Поставленная задача —
Продолжите текст о поэтике взгляда у Бродского и напишите то, что следует сразу за его последним предложением.

Исходный текст —
########################################
Присущая Бродского поэтика взгляда создает целостный образ картины, которая
строится по принципу визуально-живописной композиции. Движение взгляда воссоздает
как детали видимого предметного мира, так и собственно их восприятие. От предмета к
его восприятию и наоборот – от первого впечатления к его обоснованию предметными
деталями – такая логика повествования обозначает ценностную иерархию произведения.
Для Бродского эта ценностная иерархия определяется наличием предметного (земного)
мира, не одушевленного искусством, и мира, одухотворенного усилием творца.
Существенной в данном случае является ситуация написания картины, что вносит в
стихотворение метатекстуальный смысл. Так, бытовую зарисовку уличной сцены
Бродский разворачивает в иной сюжет, решающую роль в оформлении которого играет
временная организация стихотворения, которая включает упоминание о прошлом
(«тогда»), настоящем («теперь», «сейчас», причем «сейчас» фигурирует в двух планах –
как характеристика настоящего актуального и неактуального) и будущем («потом»)
героини. Будущее при этом фигурирует как перспектива не столько изменений в жизни
героини, сколько как воплощение в памяти, отрицание посмертного небытия. Именно
«жажда будущего», желание избежать смертного распада, присущее всему живому, в том
числе героине и цветам, которые она держит в руках, видит Бродский на лице женщины
и на ее портрете. «Полотно – стезя попасть туда, куда нельзя попасть иначе»,
возможность сохранить свой образ навсегда – финал стихотворения переводит
конкретный эпизод в размышление о назначении искусства.
########################################
Представленные данные —
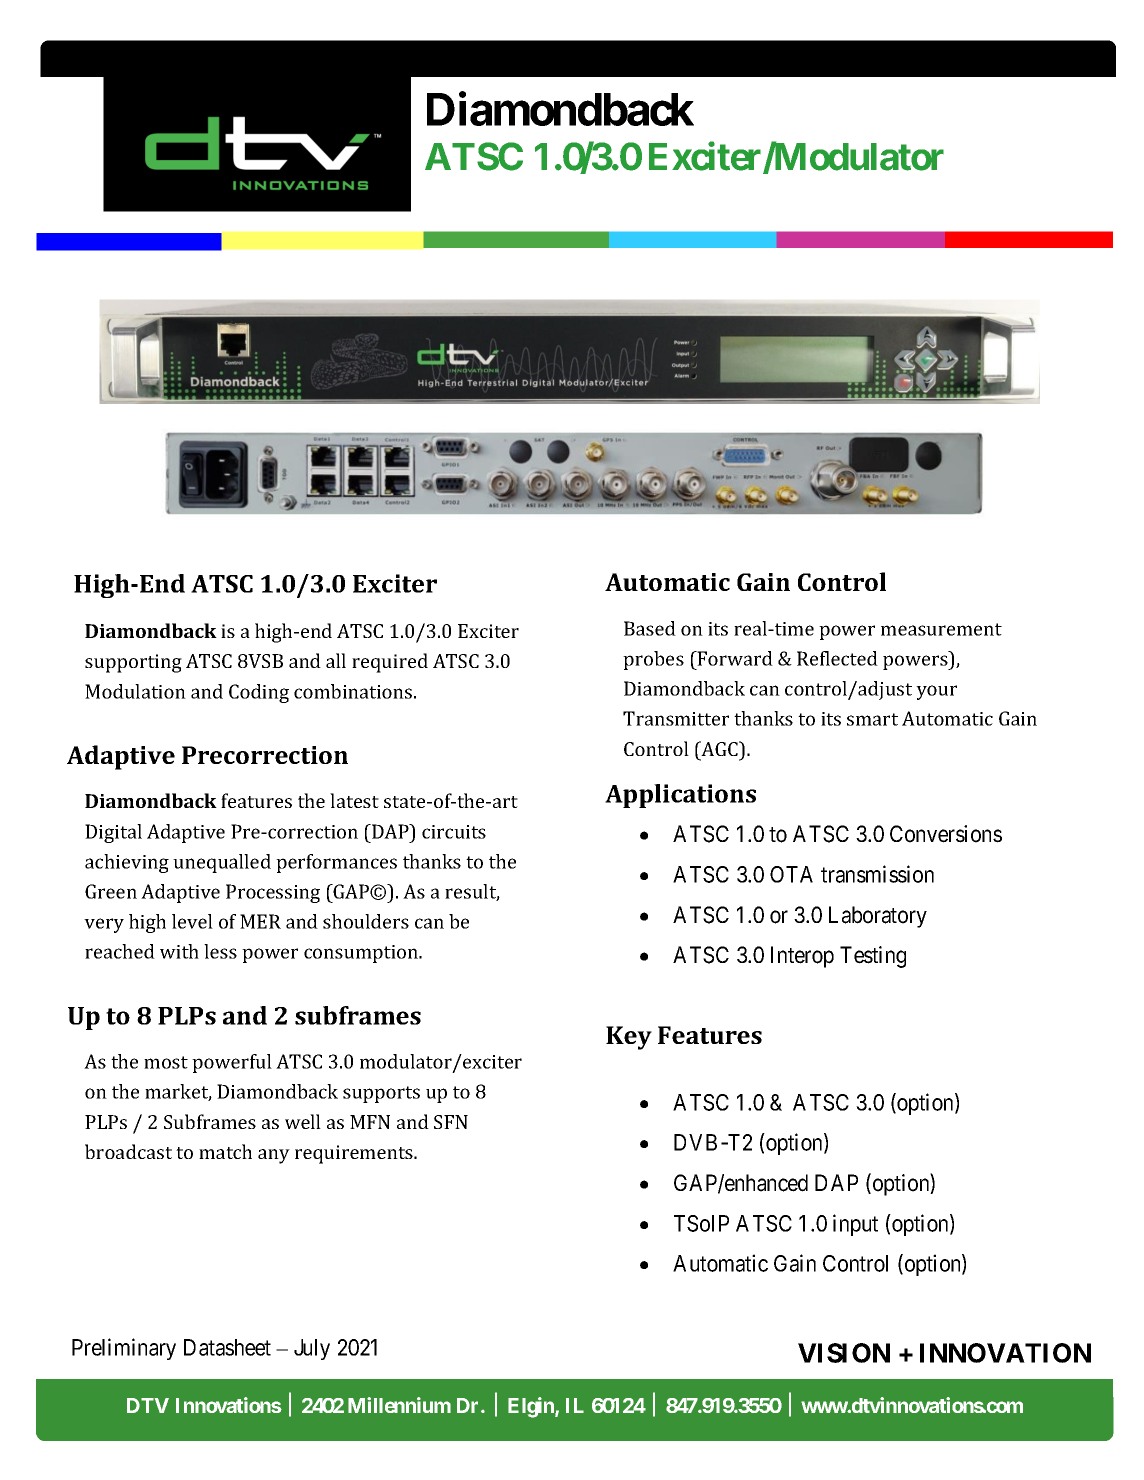 The width and height of the screenshot is (1144, 1480). I want to click on supporting, so click(133, 663).
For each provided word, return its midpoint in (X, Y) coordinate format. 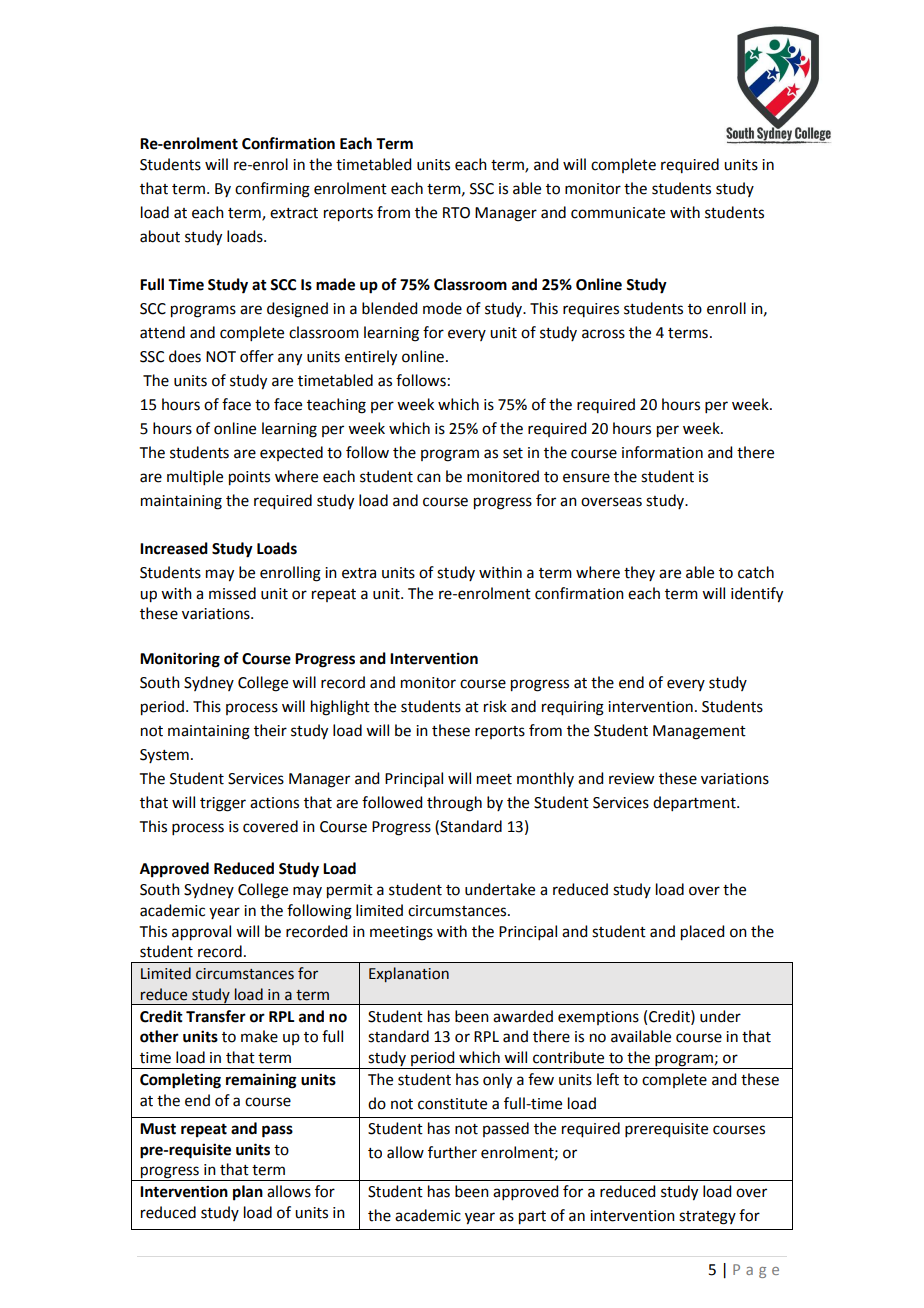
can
########################################
Письменный ответ —
Таким образом, дополнительный смысл стихотворения сводится к утверждению
мнемонической функции искусства, которое передает будущему исчезающий образ
реальности и таким образом противостоит тлению и смерти, а стихотворение
подключается к лейтмотивной для всего творчества Бродского теме ухода и небытия.
Соответственно можно говорить о том, что Бродский идет от визуального образа к его
толкованию, другими словами, жанр стихотворения определить как экфрасис. Однако
экфрасис какой
картины? Какую функцию этот экфрасис выполняет в стихотворении
и в цикле «Вид с холма» и сборнике в целом?
Чтобы ответить на эти вопросы, обратимся к названию стихотворения, которое
вводит в него еще один план. Сноска «женский портрет (ит.)» услужливо подсказывает
читателю буквальный перевод названия «Ritratto di donna», как бы намекая, что этим все
содержание заголовка ограничивается. Между тем использование итальянского языка в
названии не случайно: поскольку название текста всегда выступает как один из
отмеченных его элементов, выбор иноязычного варианта необходимо рассматривать как
сигнал, отсылающий к некоему контексту. Это тривиальное с точки зрения структурного
анализа утверждение подкрепляется неизбежным соображением о причинах выбора
итальянского языка в стихотворении, событие которого связано со Стамбулом, –
немотивированность такого выбора представляется очевидной и в свою очередь
побуждает искать ему объяснение.
На наш взгляд, «Ritratto di donna» отсылает к известной картине великого
художника итальянского Возрождения Рафаэля Санти, больше известной как «La Donna
Velata (Дама под покрывалом)». Картина считается не только одним из лучших
проявлений портретного искусства Рафаэля, который сумел выразить в ней свой идеал, но
и одним из шедевров Высокого Возрождения, воплощением «тихой, ничем не
замутненной женской красоты». Написанная в 1515-1516 гг., она хранится в Палаццо
Питти во Флоренции, в городе, в котором Бродский бывал; любовь Бродского к живописи
Возрождения позволяет предположить, что полотно Рафаэля он видел.
Правомерность установления такого контекста, кроме названия, подтверждается
еще двумя обстоятельствами. Во-первых, описание некоторых деталей внешнего облика
позирующей женщины в стихотворении: «складчатость» «бордовой, с искрой, тафты»,
«камея в низком декольте», «кружево» под камеей, являясь очевидным анахронизмом в
одежде россиянки в Стамбуле, органично соотносится с полотном Рафаэля, давая
словесный эквивалент визуального образа представленной на нем женщины.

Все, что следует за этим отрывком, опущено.